What you are asked to do: State how many lines of the records contain the string "agent". Give the number alone.
:: Data in this exercise
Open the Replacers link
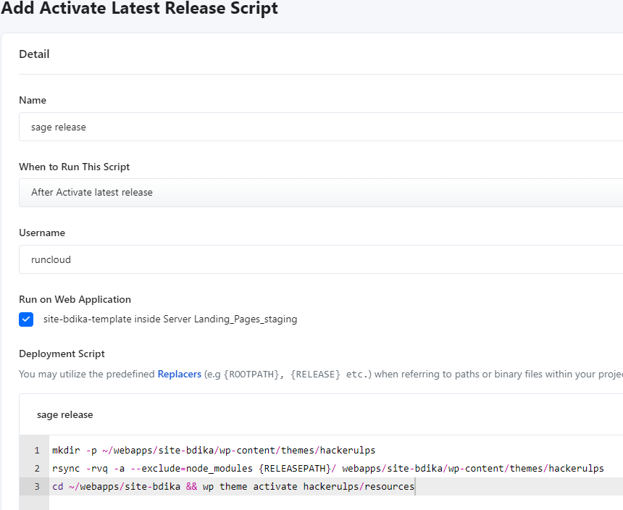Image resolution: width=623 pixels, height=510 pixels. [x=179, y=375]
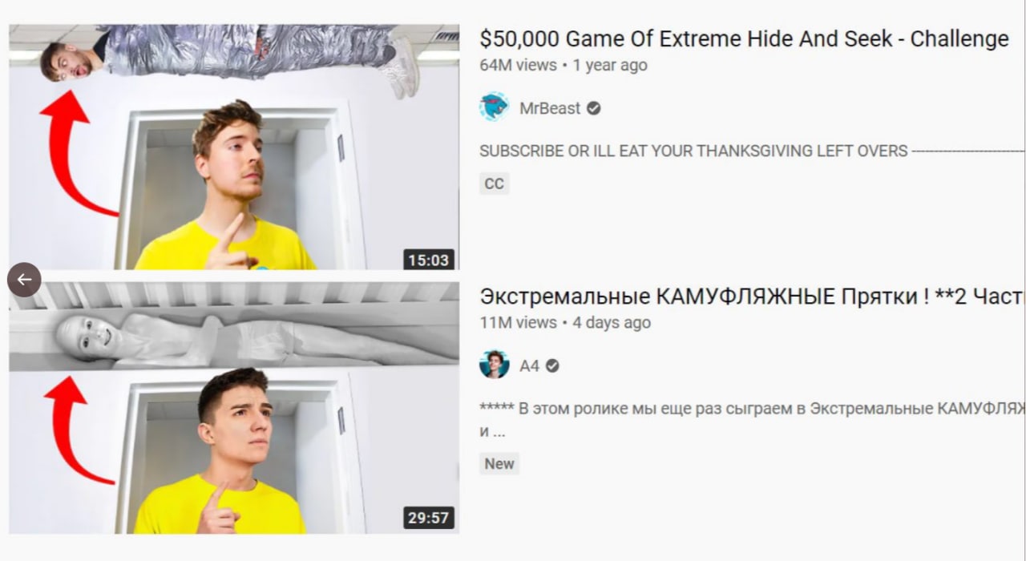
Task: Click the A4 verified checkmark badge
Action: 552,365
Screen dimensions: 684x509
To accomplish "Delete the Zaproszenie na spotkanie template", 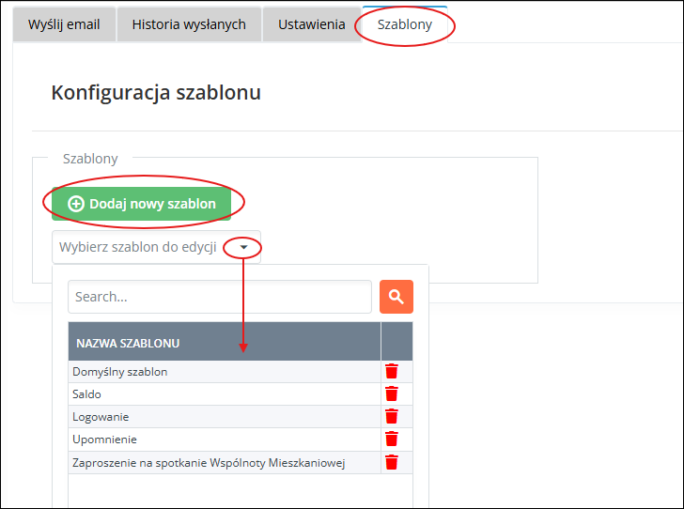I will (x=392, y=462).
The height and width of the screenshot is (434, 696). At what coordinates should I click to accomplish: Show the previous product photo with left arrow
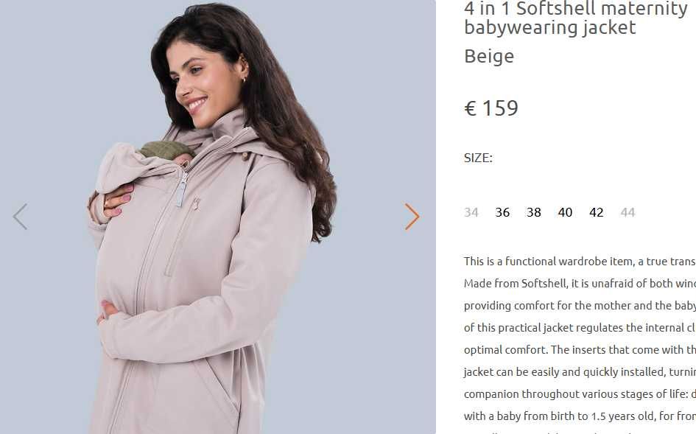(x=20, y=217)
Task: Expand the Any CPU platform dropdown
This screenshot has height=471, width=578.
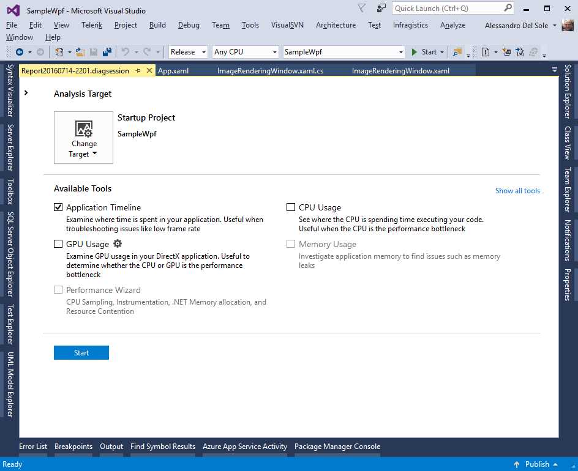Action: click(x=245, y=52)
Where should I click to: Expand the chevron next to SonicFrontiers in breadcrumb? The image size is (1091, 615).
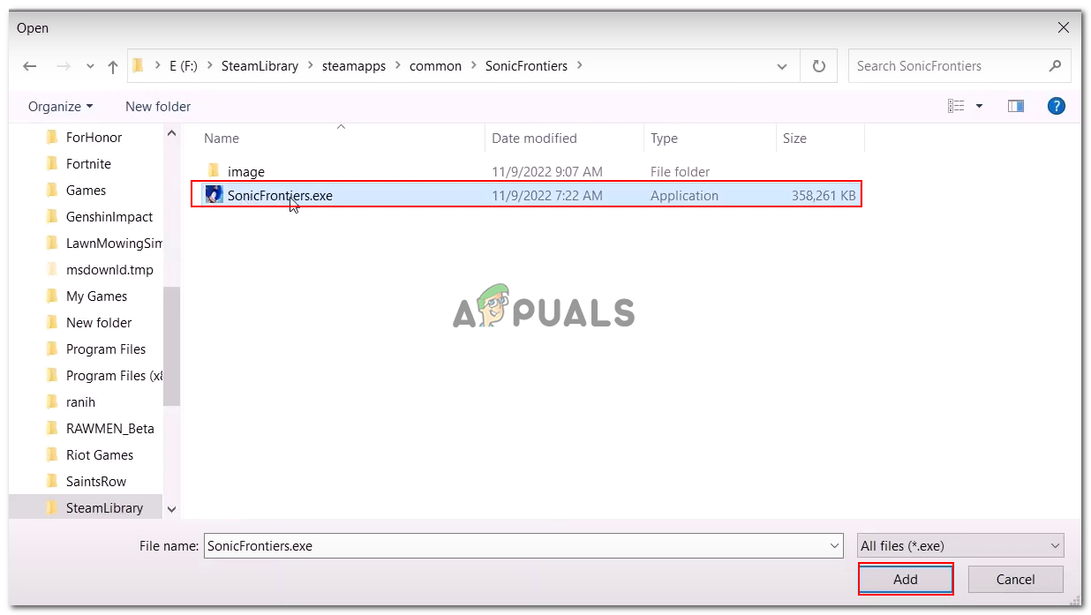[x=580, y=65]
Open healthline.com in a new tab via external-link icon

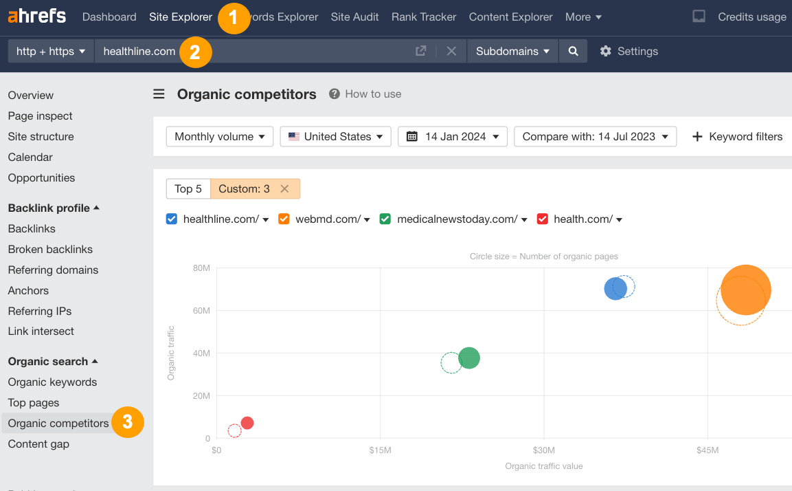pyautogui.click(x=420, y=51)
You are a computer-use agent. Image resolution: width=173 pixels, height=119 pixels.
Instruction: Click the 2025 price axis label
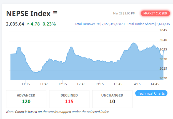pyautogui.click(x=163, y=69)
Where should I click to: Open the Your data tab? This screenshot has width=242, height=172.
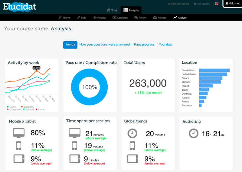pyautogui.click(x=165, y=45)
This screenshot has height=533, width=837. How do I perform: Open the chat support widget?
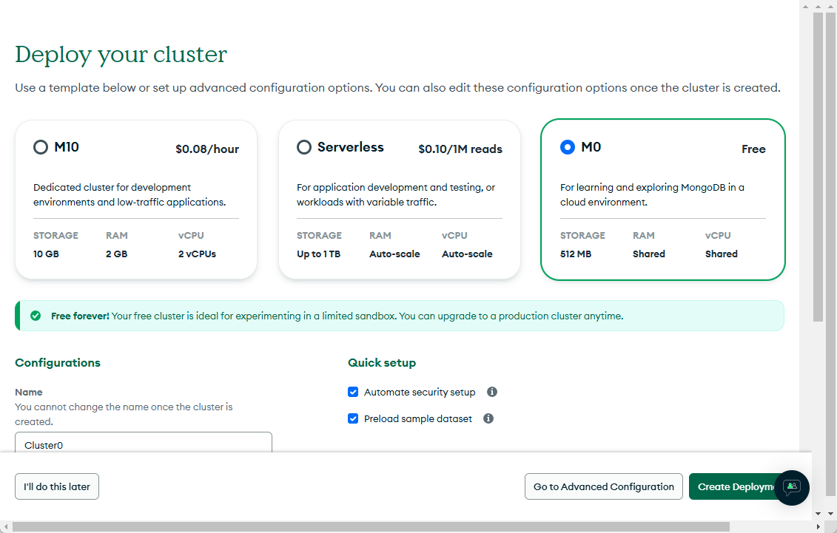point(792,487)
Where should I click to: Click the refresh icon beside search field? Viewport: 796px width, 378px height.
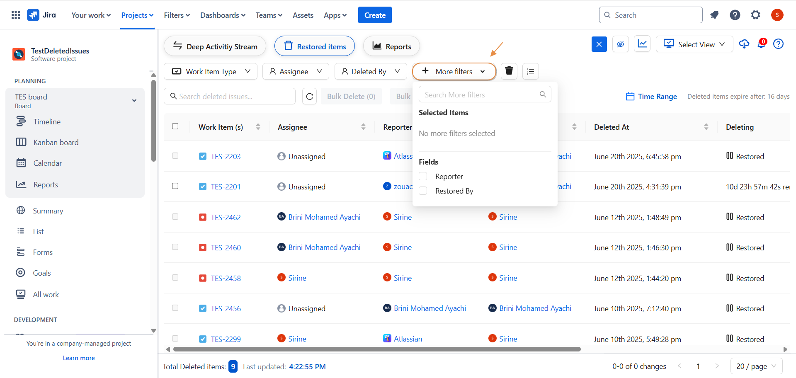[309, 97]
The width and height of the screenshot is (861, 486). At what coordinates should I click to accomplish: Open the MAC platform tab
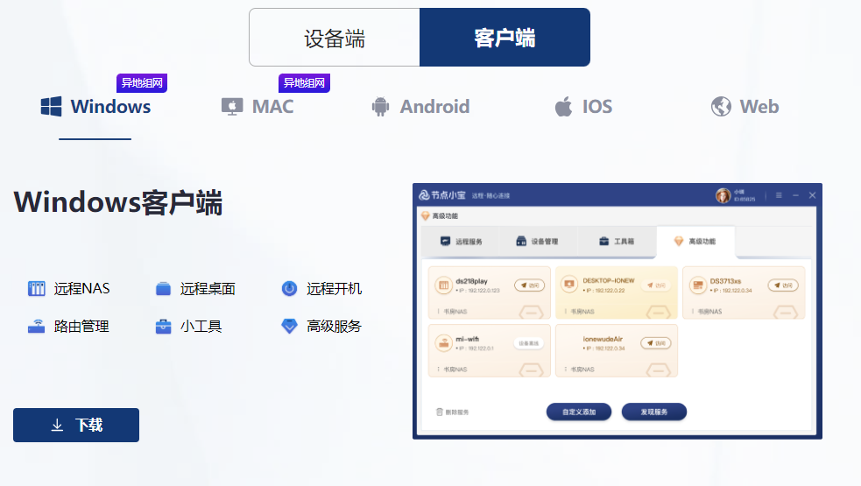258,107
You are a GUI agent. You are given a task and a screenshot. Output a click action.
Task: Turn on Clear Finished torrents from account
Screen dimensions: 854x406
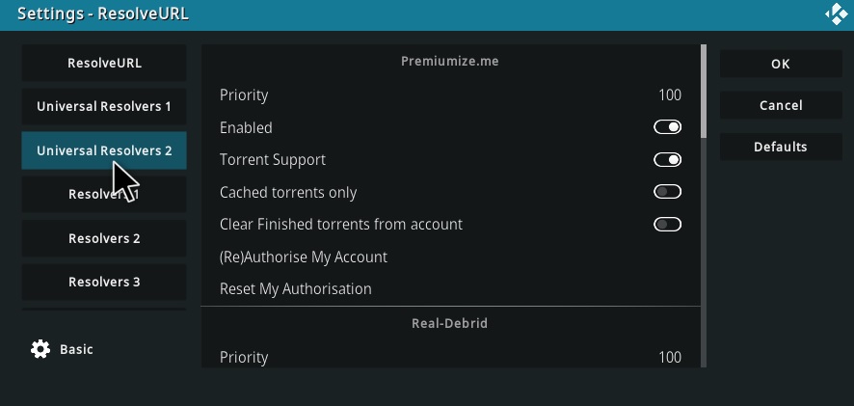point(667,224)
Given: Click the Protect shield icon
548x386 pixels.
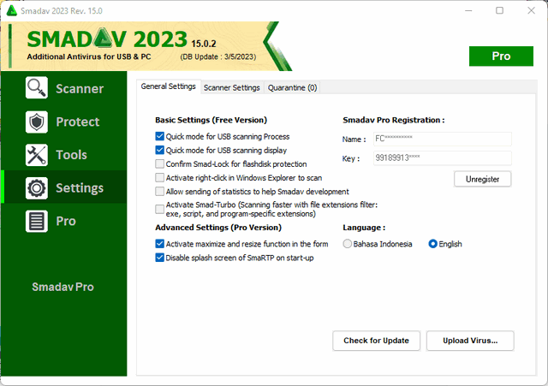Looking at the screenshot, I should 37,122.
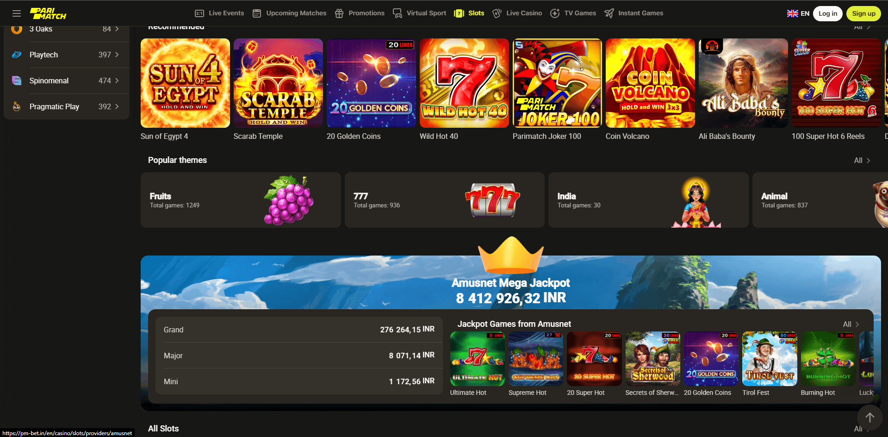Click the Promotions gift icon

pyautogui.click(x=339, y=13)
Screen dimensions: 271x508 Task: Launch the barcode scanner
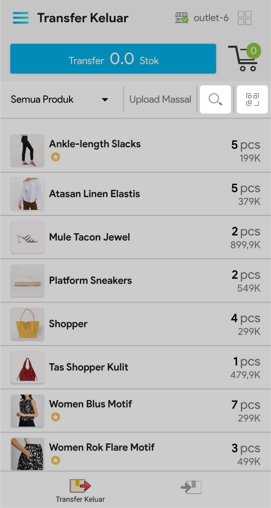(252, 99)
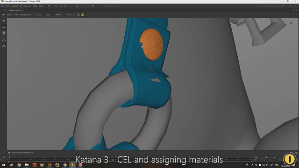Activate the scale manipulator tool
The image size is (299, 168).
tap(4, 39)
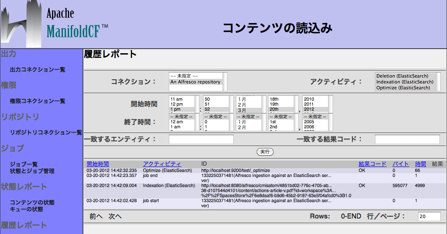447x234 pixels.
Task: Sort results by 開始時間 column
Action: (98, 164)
::::
Result of the task: 2